The research was based on four studies deemed appropriate to determine preventable adverse events and had a lower limit estimate of 210,000 deaths associated with healthcare mistakes. The authors note that in the end, the number, whether 98,000 or 400,000 or something in between doesn’t matter. It demands attention.
The full study can be seen at http://journals.lww.com/journalpatientsafety/Fulltext/2013/09000/A_New,_Evidence_based_Estimate_of_Patient_Harms.2.aspx.
Reference
- James JT. A New, Evidence-based Estimate of Patient Harms Associated with Hospital Care. J Patient Saf. 2013 Sep;9(3):122-8.

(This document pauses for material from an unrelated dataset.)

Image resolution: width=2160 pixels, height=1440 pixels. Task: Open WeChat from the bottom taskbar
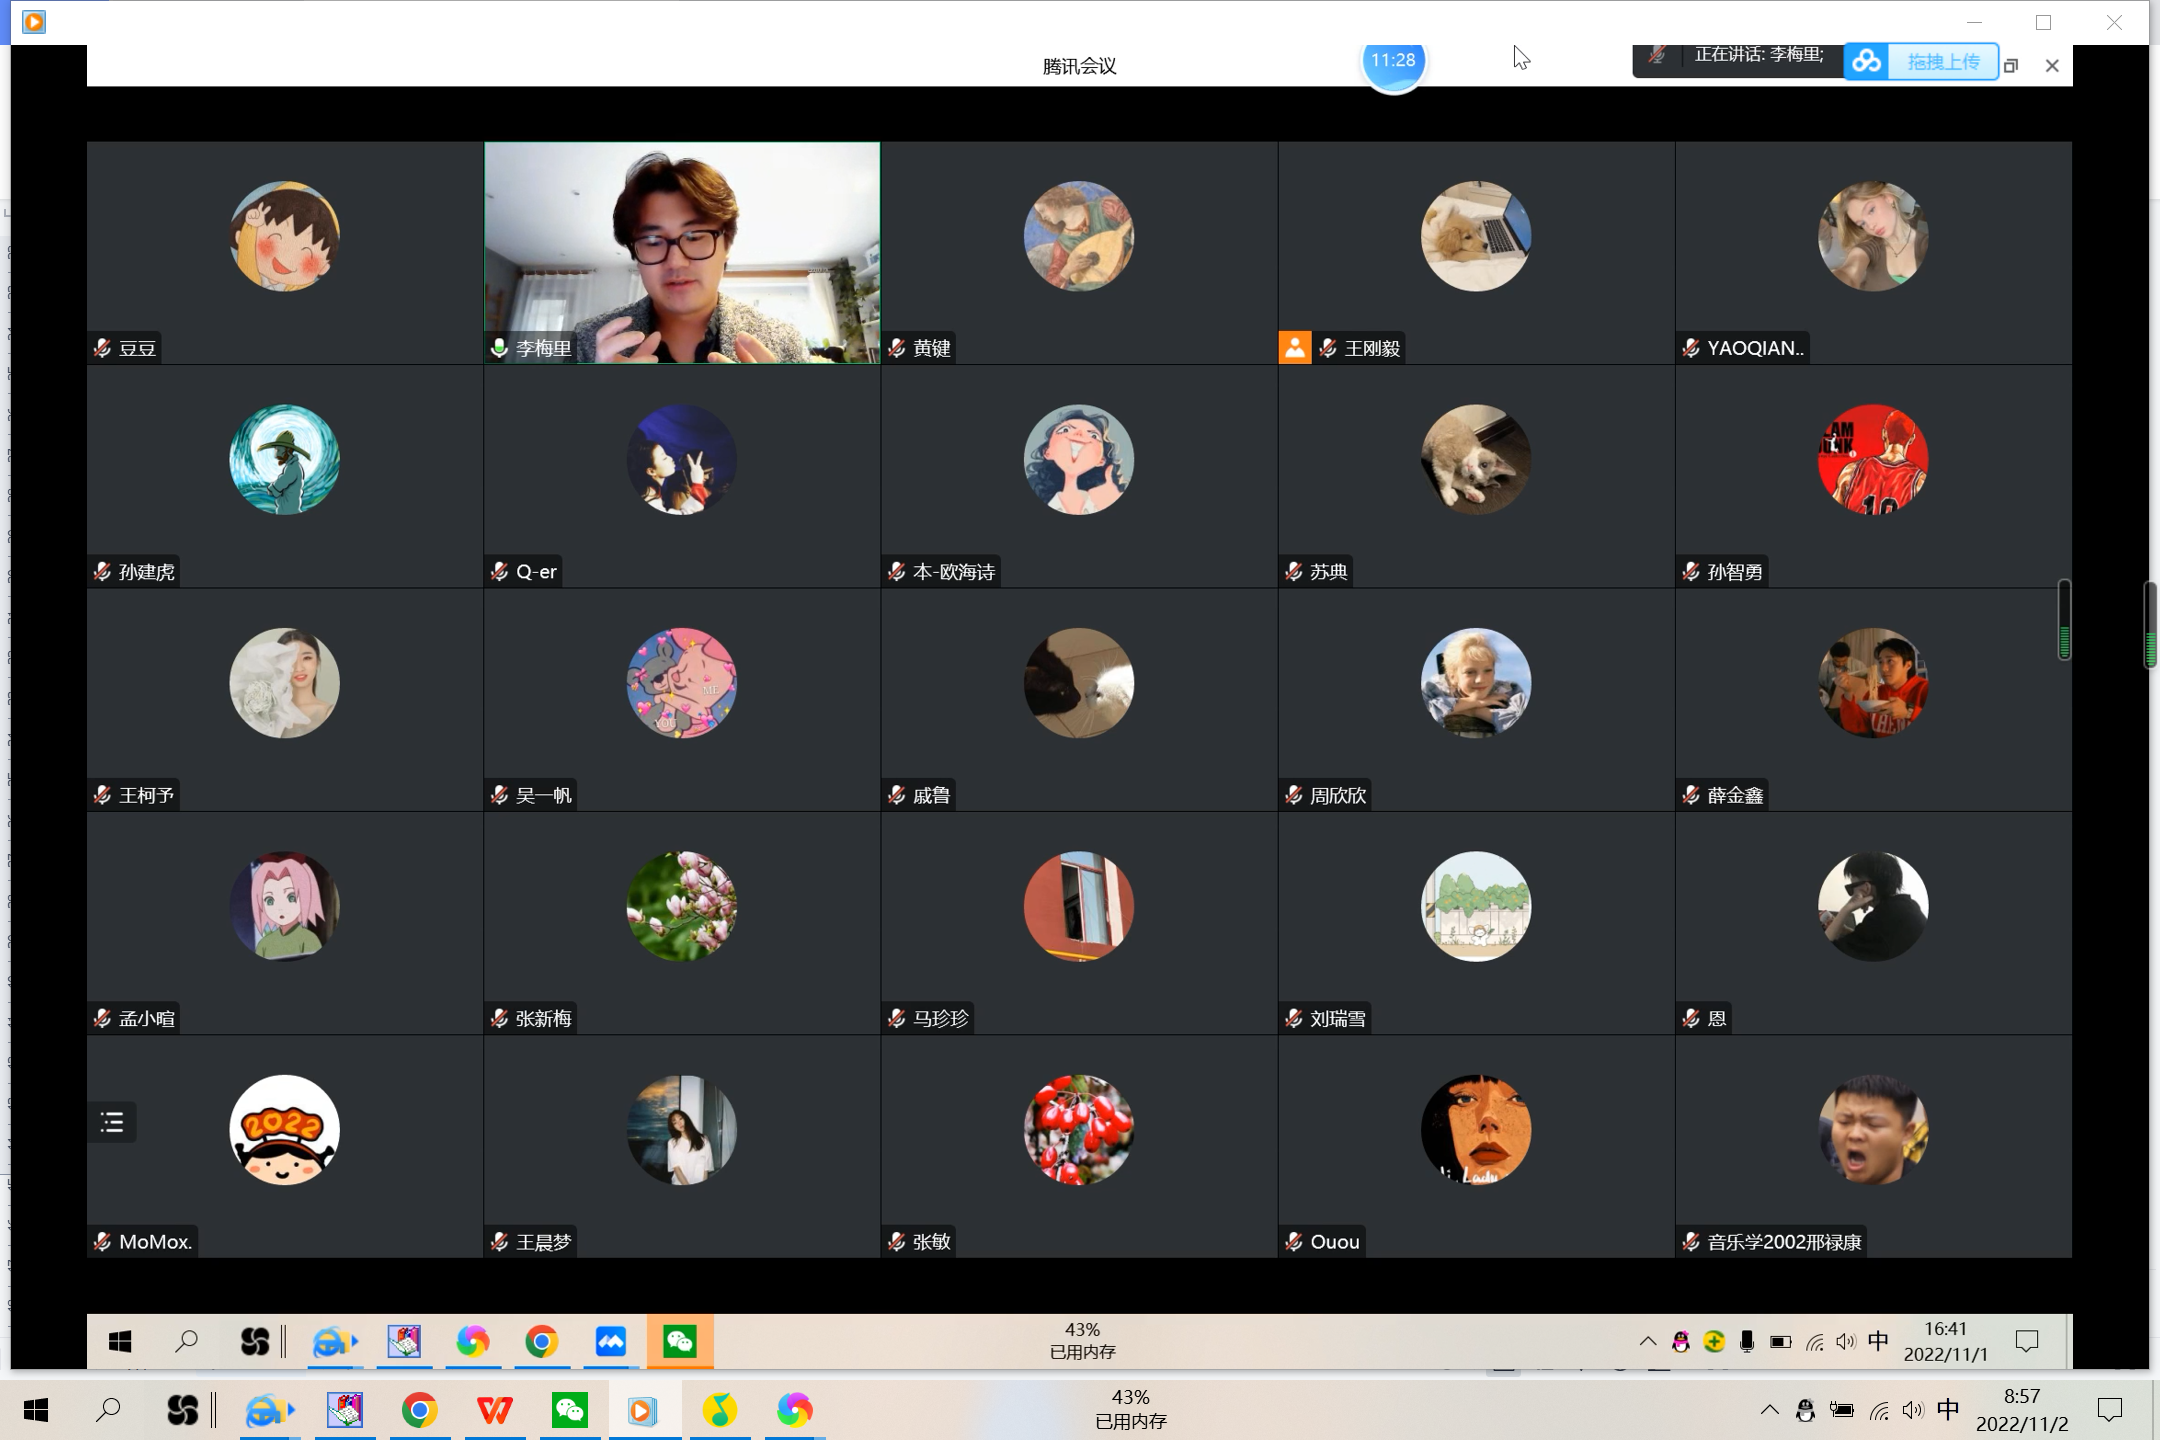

Patient safety summit in January
The Joint Commission Center for Transforming Healthcare and the Patient Safety Movement Foundation are sponsoring a summit in January whose focus is to approach zero preventable deaths in U.S. hospitals by 2020.
The Patient Safety, Science & Technology Summit, scheduled Jan. 11-13, 2014, is for industry leaders and will focus on three areas that continue to be an issue for healthcare as a whole in this country:
- improving handoff communications;
- reducing hospital-acquired conditions;
- creating a culture of safety.
The summit’s new focus areas are in addition to those considered in the 2013 summit: failure to rescue, medication errors, blood transfusion overuse, intravascular catheter-related infections, sub-optimal neonatal oxygen targeting, and failure to detect critical congenital heart disease.